A graph is a data model built from two things: nodes (the items) and edges (the connections between them). Instead of forcing everything into rows and columns, a graph treats the relationships as first-class data, so “this customer bought that product” or “this person manages that team” is stored directly as a link.

The everyday version is a map of a social network. Each person is a dot, each friendship is a line, and you can trace from one person to their friends, then to friends of friends, without much effort. That tracing is exactly what graphs are fast at. A relational database can answer the same questions, but it has to stitch tables together with joins, which gets slow when the chain of connections is long. Many graph stores sit in the NoSQL family for this reason.

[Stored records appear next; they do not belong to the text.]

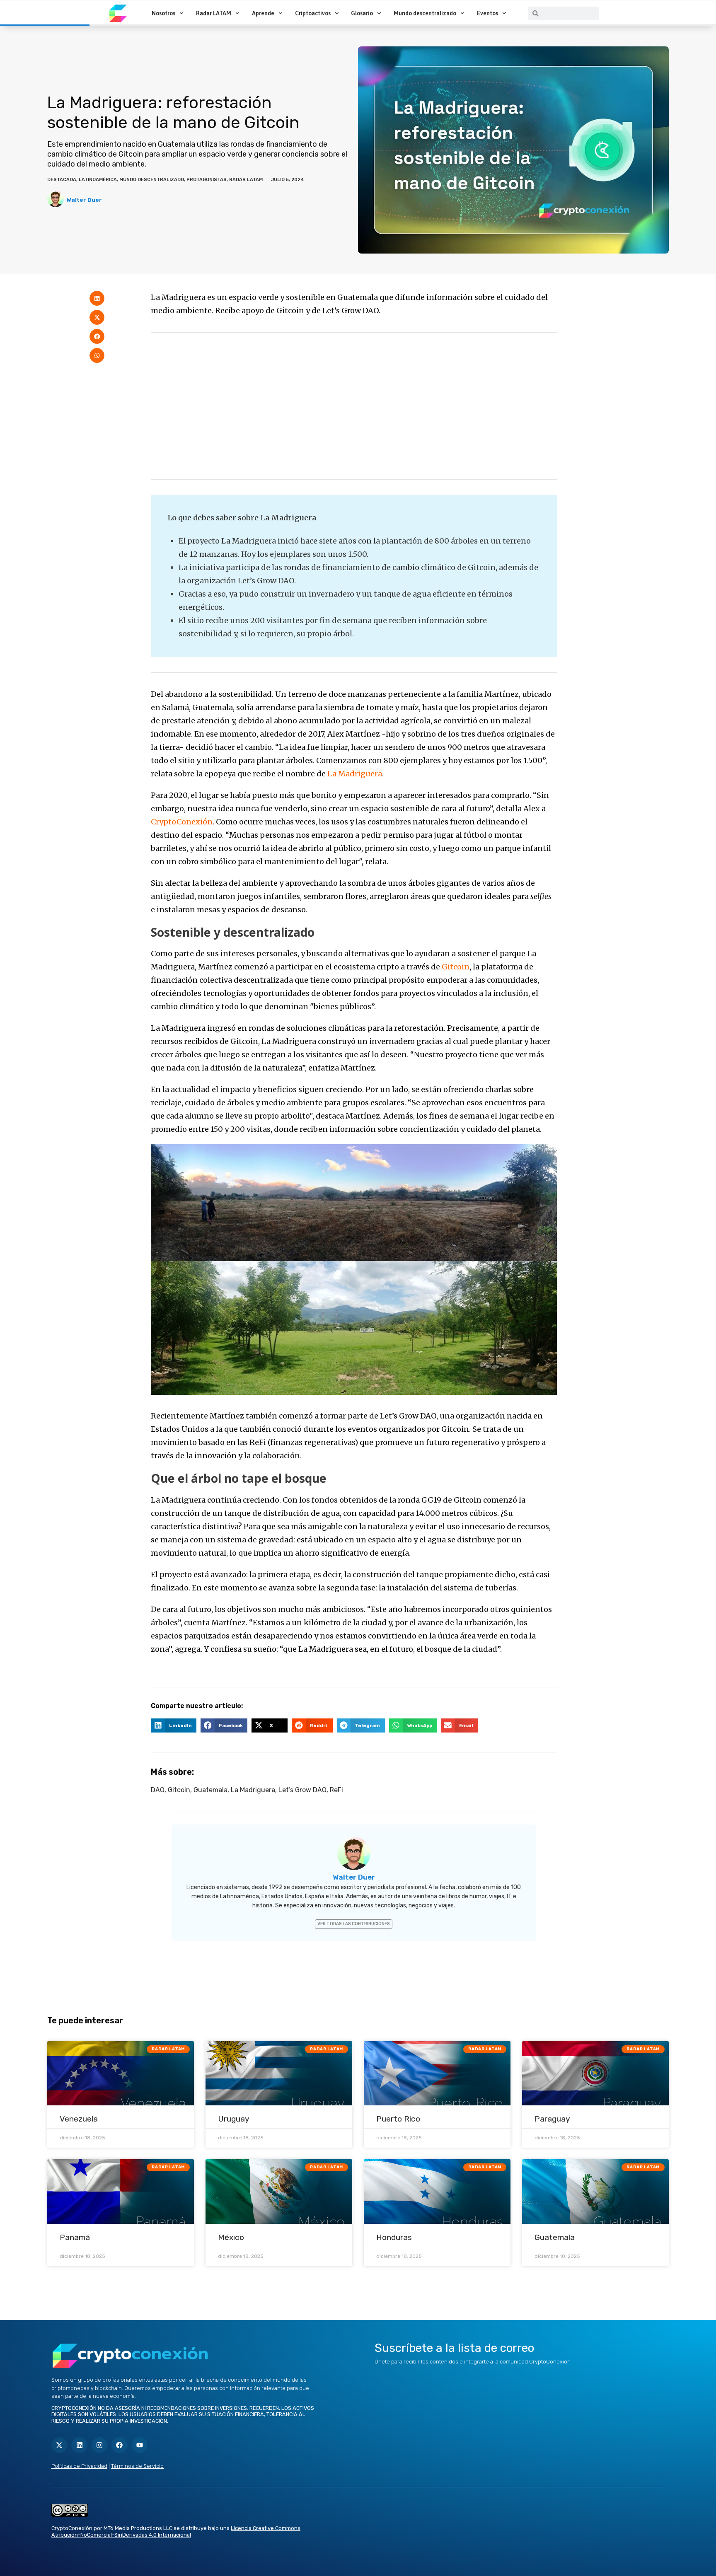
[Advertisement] (354, 406)
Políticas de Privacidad (79, 2466)
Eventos (487, 13)
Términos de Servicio (137, 2466)
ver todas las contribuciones (353, 1923)
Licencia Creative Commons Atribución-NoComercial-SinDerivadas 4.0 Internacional (175, 2531)
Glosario (362, 13)
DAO (157, 1790)
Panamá (75, 2237)
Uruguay (233, 2119)
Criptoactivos (313, 13)
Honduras (394, 2237)
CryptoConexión (182, 821)
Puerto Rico (398, 2119)
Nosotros (163, 13)
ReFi (336, 1790)
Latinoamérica (98, 179)
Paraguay (552, 2119)
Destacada (61, 179)
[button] (97, 298)
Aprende (263, 13)
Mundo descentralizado (425, 13)
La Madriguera (354, 773)
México (231, 2237)
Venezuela (79, 2119)
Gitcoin (455, 966)
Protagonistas (206, 179)
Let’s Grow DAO (302, 1790)
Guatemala (210, 1790)
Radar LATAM (213, 13)
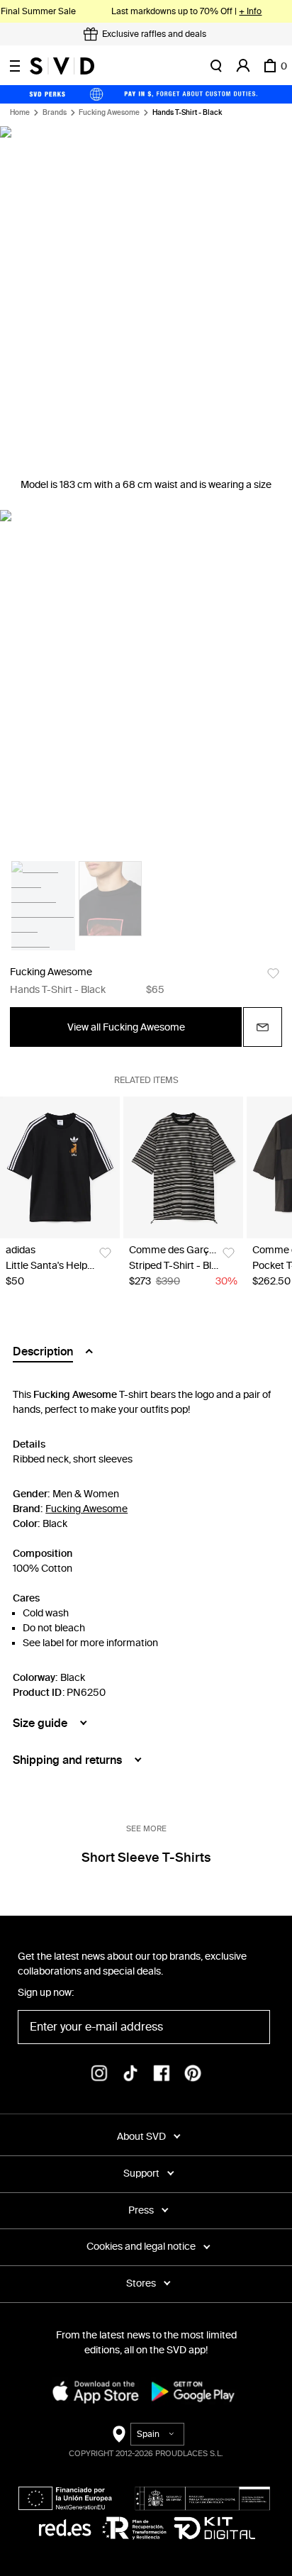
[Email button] (262, 1027)
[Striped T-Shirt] (183, 1167)
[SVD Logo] (62, 65)
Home (20, 113)
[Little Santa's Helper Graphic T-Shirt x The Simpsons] (60, 1167)
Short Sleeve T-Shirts (146, 1857)
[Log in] (243, 66)
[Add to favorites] (273, 973)
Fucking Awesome (109, 113)
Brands (55, 113)
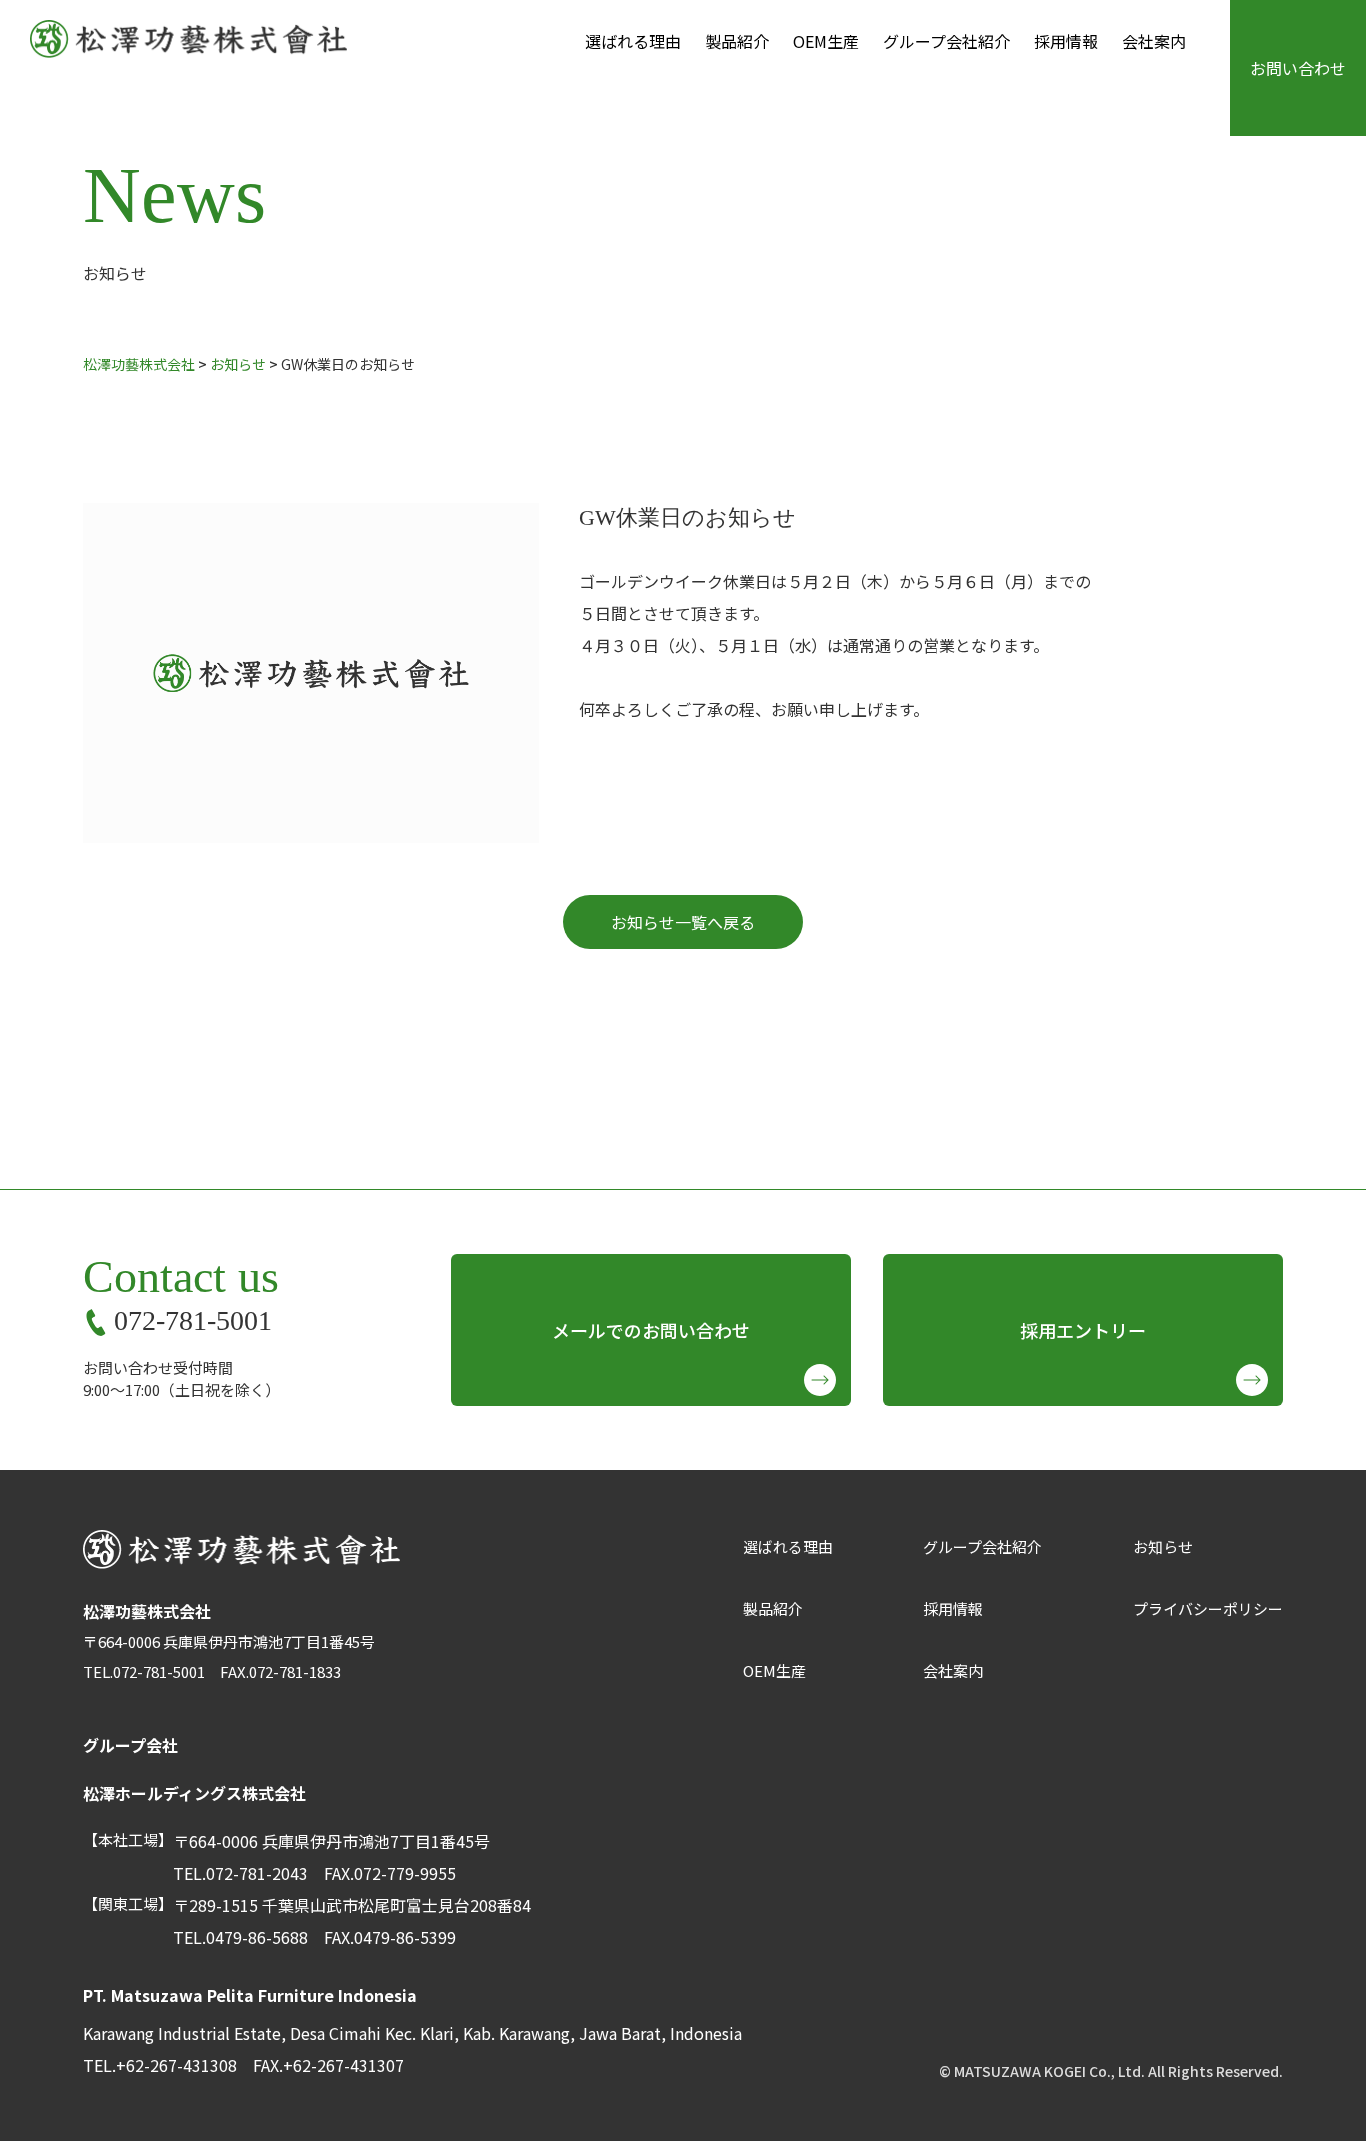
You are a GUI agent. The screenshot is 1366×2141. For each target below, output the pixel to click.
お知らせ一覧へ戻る (683, 922)
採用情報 (1066, 41)
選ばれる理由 (633, 41)
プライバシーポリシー (1208, 1608)
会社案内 (1154, 41)
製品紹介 (737, 41)
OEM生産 (826, 41)
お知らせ (1163, 1546)
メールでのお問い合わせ (651, 1330)
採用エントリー (1083, 1330)
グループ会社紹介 (946, 41)
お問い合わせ (1298, 68)
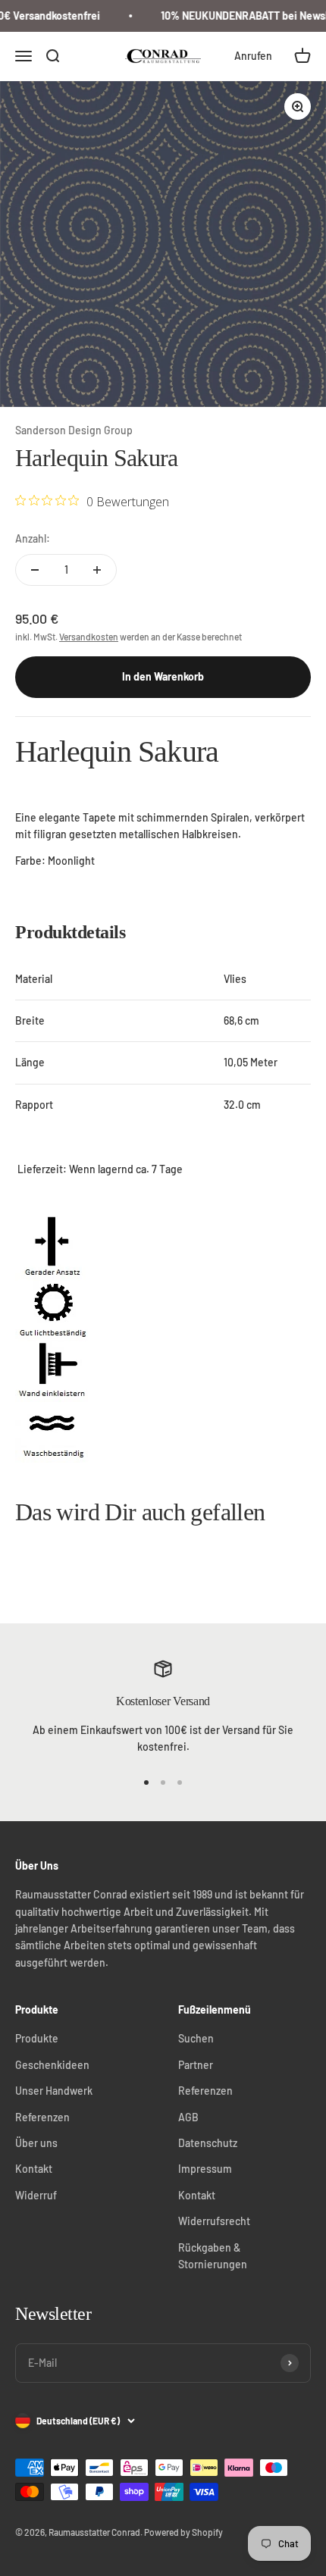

Where graphs earn their keep is questions about paths and patterns: the shortest route between two points, a ring of accounts behaving like fraud, or a recommendation based on what similar people liked. These are awkward in rows and tables but natural in nodes and edges.

You already use graphs every day without naming them. LinkedIn’s “2nd degree” label is a graph counting the hops between you and a stranger. Google Maps finding the fastest drive is a graph of roads and junctions. And the “people also bought” row on a webshop is a graph walking from one product to the customers who bought it, then on to what else those customers picked up.

At TopDevs we reach for a graph when a client’s data is really about relationships, so the connections that matter become quick to query instead of buried in joins.